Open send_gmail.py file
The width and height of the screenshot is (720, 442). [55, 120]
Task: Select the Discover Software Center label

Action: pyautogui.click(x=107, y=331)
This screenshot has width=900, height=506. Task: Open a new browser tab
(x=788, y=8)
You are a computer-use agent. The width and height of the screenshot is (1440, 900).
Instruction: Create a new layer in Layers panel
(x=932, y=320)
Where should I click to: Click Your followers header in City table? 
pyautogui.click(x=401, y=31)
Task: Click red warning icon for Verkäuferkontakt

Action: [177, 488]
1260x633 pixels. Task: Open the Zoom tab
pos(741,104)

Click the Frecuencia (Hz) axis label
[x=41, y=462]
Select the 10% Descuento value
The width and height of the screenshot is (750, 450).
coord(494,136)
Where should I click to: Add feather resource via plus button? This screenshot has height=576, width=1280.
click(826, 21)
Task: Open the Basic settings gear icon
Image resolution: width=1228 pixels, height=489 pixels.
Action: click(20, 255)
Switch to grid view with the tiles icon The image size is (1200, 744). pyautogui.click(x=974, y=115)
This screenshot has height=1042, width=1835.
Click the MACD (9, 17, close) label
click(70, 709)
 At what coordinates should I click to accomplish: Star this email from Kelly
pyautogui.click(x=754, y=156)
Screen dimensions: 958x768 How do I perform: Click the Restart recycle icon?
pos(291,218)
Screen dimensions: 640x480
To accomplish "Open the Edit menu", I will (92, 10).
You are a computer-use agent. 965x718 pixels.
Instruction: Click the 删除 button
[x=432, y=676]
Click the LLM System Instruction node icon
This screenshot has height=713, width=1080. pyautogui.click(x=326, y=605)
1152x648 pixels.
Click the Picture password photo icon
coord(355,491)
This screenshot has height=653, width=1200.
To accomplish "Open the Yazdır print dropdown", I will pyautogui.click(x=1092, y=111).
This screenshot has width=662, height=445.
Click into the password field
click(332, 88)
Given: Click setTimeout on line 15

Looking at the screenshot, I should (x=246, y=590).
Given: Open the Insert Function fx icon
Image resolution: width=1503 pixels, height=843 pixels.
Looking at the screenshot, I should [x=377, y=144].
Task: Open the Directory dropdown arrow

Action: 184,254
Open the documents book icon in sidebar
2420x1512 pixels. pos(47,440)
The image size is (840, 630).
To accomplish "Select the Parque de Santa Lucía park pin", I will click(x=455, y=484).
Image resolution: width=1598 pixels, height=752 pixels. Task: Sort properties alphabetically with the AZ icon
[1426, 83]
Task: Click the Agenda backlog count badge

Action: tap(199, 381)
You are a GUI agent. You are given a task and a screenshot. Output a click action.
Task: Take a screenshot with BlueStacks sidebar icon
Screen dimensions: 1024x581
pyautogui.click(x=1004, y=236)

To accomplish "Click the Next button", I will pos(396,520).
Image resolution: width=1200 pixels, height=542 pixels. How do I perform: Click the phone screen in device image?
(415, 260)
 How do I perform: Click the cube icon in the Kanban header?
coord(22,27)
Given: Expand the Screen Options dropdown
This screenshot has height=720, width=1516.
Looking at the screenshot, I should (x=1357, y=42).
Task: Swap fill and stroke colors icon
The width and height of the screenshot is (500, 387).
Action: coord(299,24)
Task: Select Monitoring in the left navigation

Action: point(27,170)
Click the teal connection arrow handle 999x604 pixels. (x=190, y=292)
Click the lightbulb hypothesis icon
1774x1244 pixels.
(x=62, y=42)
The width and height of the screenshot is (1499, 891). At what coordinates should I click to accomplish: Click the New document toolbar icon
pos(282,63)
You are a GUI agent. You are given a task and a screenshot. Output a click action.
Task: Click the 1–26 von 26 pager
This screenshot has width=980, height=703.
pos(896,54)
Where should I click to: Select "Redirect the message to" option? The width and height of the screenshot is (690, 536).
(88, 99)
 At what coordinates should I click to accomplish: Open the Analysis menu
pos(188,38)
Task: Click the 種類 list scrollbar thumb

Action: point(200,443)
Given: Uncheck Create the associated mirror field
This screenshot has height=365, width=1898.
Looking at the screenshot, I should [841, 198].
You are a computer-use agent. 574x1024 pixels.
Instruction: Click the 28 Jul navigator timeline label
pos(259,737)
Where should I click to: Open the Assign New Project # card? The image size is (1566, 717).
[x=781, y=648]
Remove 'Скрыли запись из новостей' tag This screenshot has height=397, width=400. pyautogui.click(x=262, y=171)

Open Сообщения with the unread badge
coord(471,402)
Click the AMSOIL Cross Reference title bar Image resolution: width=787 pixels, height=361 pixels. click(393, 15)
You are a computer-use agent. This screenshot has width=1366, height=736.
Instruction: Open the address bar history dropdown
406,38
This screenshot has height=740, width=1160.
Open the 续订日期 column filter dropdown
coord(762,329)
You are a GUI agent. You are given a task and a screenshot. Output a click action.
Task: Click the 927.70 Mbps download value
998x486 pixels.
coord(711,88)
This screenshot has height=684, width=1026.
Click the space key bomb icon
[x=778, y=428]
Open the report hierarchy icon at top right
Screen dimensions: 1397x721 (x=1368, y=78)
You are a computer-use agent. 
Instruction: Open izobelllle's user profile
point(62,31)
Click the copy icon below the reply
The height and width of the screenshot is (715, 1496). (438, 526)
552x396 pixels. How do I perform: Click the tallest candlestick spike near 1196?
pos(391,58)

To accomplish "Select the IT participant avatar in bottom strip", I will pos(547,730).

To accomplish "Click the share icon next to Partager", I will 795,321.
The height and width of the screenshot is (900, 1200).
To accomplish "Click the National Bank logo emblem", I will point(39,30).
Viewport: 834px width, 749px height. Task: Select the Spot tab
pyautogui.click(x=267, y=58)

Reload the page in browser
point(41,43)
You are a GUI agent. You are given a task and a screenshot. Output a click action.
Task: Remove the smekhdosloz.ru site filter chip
—————
- **Description of the task**:
Nothing may be left out. Retype all the entries exactly.

- **Answer to this task**:
Open send_gmail.py file
The width and height of the screenshot is (720, 442). [55, 120]
Task: Select the Discover Software Center label

Action: pyautogui.click(x=107, y=331)
This screenshot has width=900, height=506. Task: Open a new browser tab
(x=788, y=8)
You are a computer-use agent. The width and height of the screenshot is (1440, 900).
Instruction: Create a new layer in Layers panel
(x=932, y=320)
Where should I click to: Click Your followers header in City table? 
pyautogui.click(x=401, y=31)
Task: Click red warning icon for Verkäuferkontakt

Action: [177, 488]
1260x633 pixels. Task: Open the Zoom tab
pos(741,104)

Click the Frecuencia (Hz) axis label
[x=41, y=462]
Select the 10% Descuento value
The width and height of the screenshot is (750, 450).
coord(494,136)
Where should I click to: Add feather resource via plus button? This screenshot has height=576, width=1280.
click(826, 21)
Task: Open the Basic settings gear icon
Image resolution: width=1228 pixels, height=489 pixels.
Action: click(20, 255)
Switch to grid view with the tiles icon The image size is (1200, 744). pyautogui.click(x=974, y=115)
This screenshot has height=1042, width=1835.
Click the MACD (9, 17, close) label
click(70, 709)
 At what coordinates should I click to accomplish: Star this email from Kelly
pyautogui.click(x=754, y=156)
Screen dimensions: 958x768 How do I perform: Click the Restart recycle icon?
pos(291,218)
Screen dimensions: 640x480
To accomplish "Open the Edit menu", I will (92, 10).
You are a computer-use agent. 965x718 pixels.
Instruction: Click the 删除 button
[x=432, y=676]
Click the LLM System Instruction node icon
This screenshot has height=713, width=1080. pyautogui.click(x=326, y=605)
1152x648 pixels.
Click the Picture password photo icon
coord(355,491)
This screenshot has height=653, width=1200.
To accomplish "Open the Yazdır print dropdown", I will pyautogui.click(x=1092, y=111).
This screenshot has width=662, height=445.
Click into the password field
click(332, 88)
Given: Click setTimeout on line 15

Looking at the screenshot, I should (x=246, y=590).
Given: Open the Insert Function fx icon
Image resolution: width=1503 pixels, height=843 pixels.
Looking at the screenshot, I should [x=377, y=144].
Task: Open the Directory dropdown arrow

Action: 184,254
Open the documents book icon in sidebar
2420x1512 pixels. pos(47,440)
The image size is (840, 630).
To accomplish "Select the Parque de Santa Lucía park pin", I will click(x=455, y=484).
Image resolution: width=1598 pixels, height=752 pixels. Task: Sort properties alphabetically with the AZ icon
[1426, 83]
Task: Click the Agenda backlog count badge

Action: tap(199, 381)
You are a GUI agent. You are given a task and a screenshot. Output a click action.
Task: Take a screenshot with BlueStacks sidebar icon
Screen dimensions: 1024x581
pyautogui.click(x=1004, y=236)

To accomplish "Click the Next button", I will pos(396,520).
Image resolution: width=1200 pixels, height=542 pixels. How do I perform: Click the phone screen in device image?
(415, 260)
 How do I perform: Click the cube icon in the Kanban header?
coord(22,27)
Given: Expand the Screen Options dropdown
This screenshot has height=720, width=1516.
Looking at the screenshot, I should (x=1357, y=42).
Task: Swap fill and stroke colors icon
The width and height of the screenshot is (500, 387).
Action: coord(299,24)
Task: Select Monitoring in the left navigation

Action: point(27,170)
Click the teal connection arrow handle 999x604 pixels. (x=190, y=292)
Click the lightbulb hypothesis icon
1774x1244 pixels.
(x=62, y=42)
The width and height of the screenshot is (1499, 891). At what coordinates should I click to accomplish: Click the New document toolbar icon
pos(282,63)
You are a GUI agent. You are given a task and a screenshot. Output a click action.
Task: Click the 1–26 von 26 pager
This screenshot has width=980, height=703.
pos(896,54)
Where should I click to: Select "Redirect the message to" option? The width and height of the screenshot is (690, 536).
(88, 99)
 At what coordinates should I click to accomplish: Open the Analysis menu
pos(188,38)
Task: Click the 種類 list scrollbar thumb

Action: point(200,443)
Given: Uncheck Create the associated mirror field
This screenshot has height=365, width=1898.
Looking at the screenshot, I should [841, 198].
You are a computer-use agent. 574x1024 pixels.
Instruction: Click the 28 Jul navigator timeline label
pos(259,737)
Where should I click to: Open the Assign New Project # card? The image size is (1566, 717).
[x=781, y=648]
Remove 'Скрыли запись из новостей' tag This screenshot has height=397, width=400. pyautogui.click(x=262, y=171)

Open Сообщения with the unread badge
coord(471,402)
Click the AMSOIL Cross Reference title bar Image resolution: width=787 pixels, height=361 pixels. click(393, 15)
You are a computer-use agent. This screenshot has width=1366, height=736.
Instruction: Open the address bar history dropdown
406,38
This screenshot has height=740, width=1160.
Open the 续订日期 column filter dropdown
coord(762,329)
You are a GUI agent. You are given a task and a screenshot. Output a click action.
Task: Click the 927.70 Mbps download value
998x486 pixels.
coord(711,88)
This screenshot has height=684, width=1026.
Click the space key bomb icon
[x=778, y=428]
Open the report hierarchy icon at top right
Screen dimensions: 1397x721 (x=1368, y=78)
You are a computer-use agent. 
Instruction: Open izobelllle's user profile
point(62,31)
Click the copy icon below the reply
The height and width of the screenshot is (715, 1496). (438, 526)
552x396 pixels. How do I perform: Click the tallest candlestick spike near 1196?
pos(391,58)

To accomplish "Select the IT participant avatar in bottom strip", I will pos(547,730).

To accomplish "Click the share icon next to Partager", I will 795,321.
The height and width of the screenshot is (900, 1200).
To accomplish "Click the National Bank logo emblem", I will point(39,30).
Viewport: 834px width, 749px height. Task: Select the Spot tab
pyautogui.click(x=267, y=58)

Reload the page in browser
point(41,43)
You are a GUI agent. You are given a task and a screenshot. Output a click action.
Task: Remove the smekhdosloz.ru site filter chip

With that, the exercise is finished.